Text block
Rachael Robinson Elmer had many gifts. She was musical, artistic, a good writer, and a talented speaker. When she was a teenager, her father told her to concentrate on one thing. She chose art and filled her life with its beauty and way of communicating her caring for others and the world around her.
Rachael was born on a Ferrisburgh, Vermont farm on July 28, 1878. Her father Rowland was a farmer, conservationist, artist, and writer. Her mother Anna was an artist and teacher. Rachael grew up in a Quaker home where there were books, music, interesting people and stories of the Underground Railroad, and folktales of the area, farming, fishing, and hunting. She looked out her window and saw Lake Champlain, the Adirondack Mountains, the fields dotted with sheep and cows, and the colors of the forests. She and her father took many walks in the countryside in place of her”female” chores in the house.

[Saved data entries]
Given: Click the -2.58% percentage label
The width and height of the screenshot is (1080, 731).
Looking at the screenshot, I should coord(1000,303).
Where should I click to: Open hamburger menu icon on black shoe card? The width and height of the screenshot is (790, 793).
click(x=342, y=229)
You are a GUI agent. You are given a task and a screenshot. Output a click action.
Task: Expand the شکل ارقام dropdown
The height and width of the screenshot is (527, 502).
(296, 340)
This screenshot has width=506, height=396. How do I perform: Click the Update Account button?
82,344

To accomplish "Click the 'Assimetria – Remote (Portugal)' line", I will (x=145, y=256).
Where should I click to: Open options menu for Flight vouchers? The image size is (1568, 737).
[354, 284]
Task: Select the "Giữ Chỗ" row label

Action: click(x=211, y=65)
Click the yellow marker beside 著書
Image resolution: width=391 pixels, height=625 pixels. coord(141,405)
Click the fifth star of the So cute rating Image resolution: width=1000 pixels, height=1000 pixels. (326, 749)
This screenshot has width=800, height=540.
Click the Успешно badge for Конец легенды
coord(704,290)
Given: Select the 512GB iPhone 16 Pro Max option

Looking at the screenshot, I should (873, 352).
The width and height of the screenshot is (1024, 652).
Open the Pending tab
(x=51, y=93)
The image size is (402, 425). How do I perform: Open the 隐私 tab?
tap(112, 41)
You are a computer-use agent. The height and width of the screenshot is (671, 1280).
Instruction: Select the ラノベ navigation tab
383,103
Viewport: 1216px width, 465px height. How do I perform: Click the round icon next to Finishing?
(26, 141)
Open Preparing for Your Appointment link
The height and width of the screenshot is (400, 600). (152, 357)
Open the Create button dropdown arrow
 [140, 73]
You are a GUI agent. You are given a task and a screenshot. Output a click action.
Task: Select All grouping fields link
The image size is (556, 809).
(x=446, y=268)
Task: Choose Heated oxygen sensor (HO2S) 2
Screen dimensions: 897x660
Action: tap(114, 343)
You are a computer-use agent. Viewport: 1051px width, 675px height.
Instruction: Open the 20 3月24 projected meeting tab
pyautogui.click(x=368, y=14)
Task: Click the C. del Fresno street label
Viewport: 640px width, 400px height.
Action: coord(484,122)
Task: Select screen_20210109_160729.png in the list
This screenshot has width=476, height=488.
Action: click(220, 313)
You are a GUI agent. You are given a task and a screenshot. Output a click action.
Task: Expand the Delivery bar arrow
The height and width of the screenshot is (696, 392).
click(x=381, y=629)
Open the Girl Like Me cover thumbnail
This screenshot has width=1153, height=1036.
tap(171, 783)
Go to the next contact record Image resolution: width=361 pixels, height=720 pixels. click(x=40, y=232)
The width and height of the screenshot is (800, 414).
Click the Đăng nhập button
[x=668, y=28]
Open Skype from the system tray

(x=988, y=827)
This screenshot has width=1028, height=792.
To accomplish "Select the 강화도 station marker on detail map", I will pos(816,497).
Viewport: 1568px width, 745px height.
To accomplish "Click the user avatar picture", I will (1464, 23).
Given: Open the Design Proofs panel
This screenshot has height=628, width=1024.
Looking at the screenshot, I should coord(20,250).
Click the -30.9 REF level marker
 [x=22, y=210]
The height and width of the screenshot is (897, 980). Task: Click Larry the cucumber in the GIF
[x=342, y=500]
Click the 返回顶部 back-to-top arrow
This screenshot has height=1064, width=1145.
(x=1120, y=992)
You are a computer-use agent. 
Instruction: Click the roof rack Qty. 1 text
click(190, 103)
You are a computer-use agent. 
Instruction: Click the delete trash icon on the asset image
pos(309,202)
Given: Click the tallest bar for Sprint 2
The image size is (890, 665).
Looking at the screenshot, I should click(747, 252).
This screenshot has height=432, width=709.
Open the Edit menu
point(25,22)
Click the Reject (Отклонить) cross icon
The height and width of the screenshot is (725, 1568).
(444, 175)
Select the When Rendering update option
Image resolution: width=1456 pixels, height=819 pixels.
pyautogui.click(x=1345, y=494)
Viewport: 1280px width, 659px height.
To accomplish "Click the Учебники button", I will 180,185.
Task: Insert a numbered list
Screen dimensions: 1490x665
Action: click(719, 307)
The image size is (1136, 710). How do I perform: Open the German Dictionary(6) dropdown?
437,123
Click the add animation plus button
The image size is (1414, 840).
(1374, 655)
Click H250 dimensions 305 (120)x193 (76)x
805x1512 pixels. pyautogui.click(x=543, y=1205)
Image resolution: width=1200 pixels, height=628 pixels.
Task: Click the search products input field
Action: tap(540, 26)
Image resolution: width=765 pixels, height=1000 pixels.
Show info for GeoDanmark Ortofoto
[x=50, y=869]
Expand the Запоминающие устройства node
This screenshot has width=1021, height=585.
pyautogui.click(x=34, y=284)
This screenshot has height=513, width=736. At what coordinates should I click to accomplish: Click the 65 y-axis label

Brief A
Update the passage about Rachael Robinson Elmer by writing out the part that begins at "Rachael Robinson Elmer" and stops after "world around her.", with "teenager" replaced by "young girl".
Brief B
Answer these questions from the passage about Rachael Robinson Elmer:
(i) On what date was Rachael born?
(ii) What was her mother Anna's work?
(iii) What lake could she see from her window?
Brief C
List every role the passage about Rachael Robinson Elmer gives for her father Rowland.

Final answer A
Rachael Robinson Elmer had many gifts. She was musical, artistic, a good writer, and a talented speaker. When she was a young girl, her father told her to concentrate on one thing. She chose art and filled her life with its beauty and way of communicating her caring for others and the world around her.

Final answer B
(i) July 28, 1878
(ii) An artist and teacher
(iii) Lake Champlain

Final answer C
Farmer, conservationist, artist, writer